In any other cop show, that would probably be it. Clearly self-defense. Clearly somebody whose death isn't exactly a loss to society. But not Wallander. Kurt goes into a tailspin. He turns in his badge and disappears for six months. When he returns, he's a broken man.
Now you'd think, given my dislike of alphas, that I'd be one of Kurt Wallander's biggest fans. I mean, here's a cop who's so sensitive that killing somebody, even a neo-Nazi who's trying to kill him, throws him into a clinical depression. If that ain't beta, I don't know what is. But perversely enough, that episode was enough to convince me I didn't want to see any more of the series.
There's a thin line between sensitive and dopey, you see. I'm not in favor of a return to the Stallone/Swarzenegger tradition of gunning somebody down and tossing out a quip, but I'm also not in favor of going overboard in the opposite direction.

Rylan
I found myself wanting to introduce Kurt Wallander to Rylan Givens, Elmore Leonard's quirky hero in Justified. Except that I'm fairly certain Kurt and Rylan would have nothing to say to each other, not speaking one another's language in more ways than one. Rylan, you see, works in a very different environment, surrounded by hardscrabble poverty and murderous meth dealers. He doesn't have the luxury of Kurt's moral qualms, although he does run into (and arrest) the occasional wealthy scoundrel in the course of the show. He doesn't kill people for fun, but he doesn't hesitate to protect himself or those around him.

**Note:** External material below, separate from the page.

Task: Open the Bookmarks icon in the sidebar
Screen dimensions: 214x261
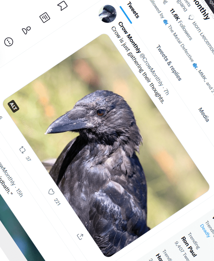Action: 62,6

By Wallander's standards, Rylan is impossibly quick on the draw, but I'd argue that Rylan's actions are never unjustified (hence the title of the show). And Rylan himself is never less than serious about what he does.
And that's maybe the difference between the eighties alphas I find annoying and the contemporary alphas I like. Because I like Rylan a lot for one major reason: he knows his stuff and he's not a jerk. Eighties alphas were jerks; contemporary betas like Kurt Wallander are frequently ridiculous. But Rylan? To me, Rylan's just right!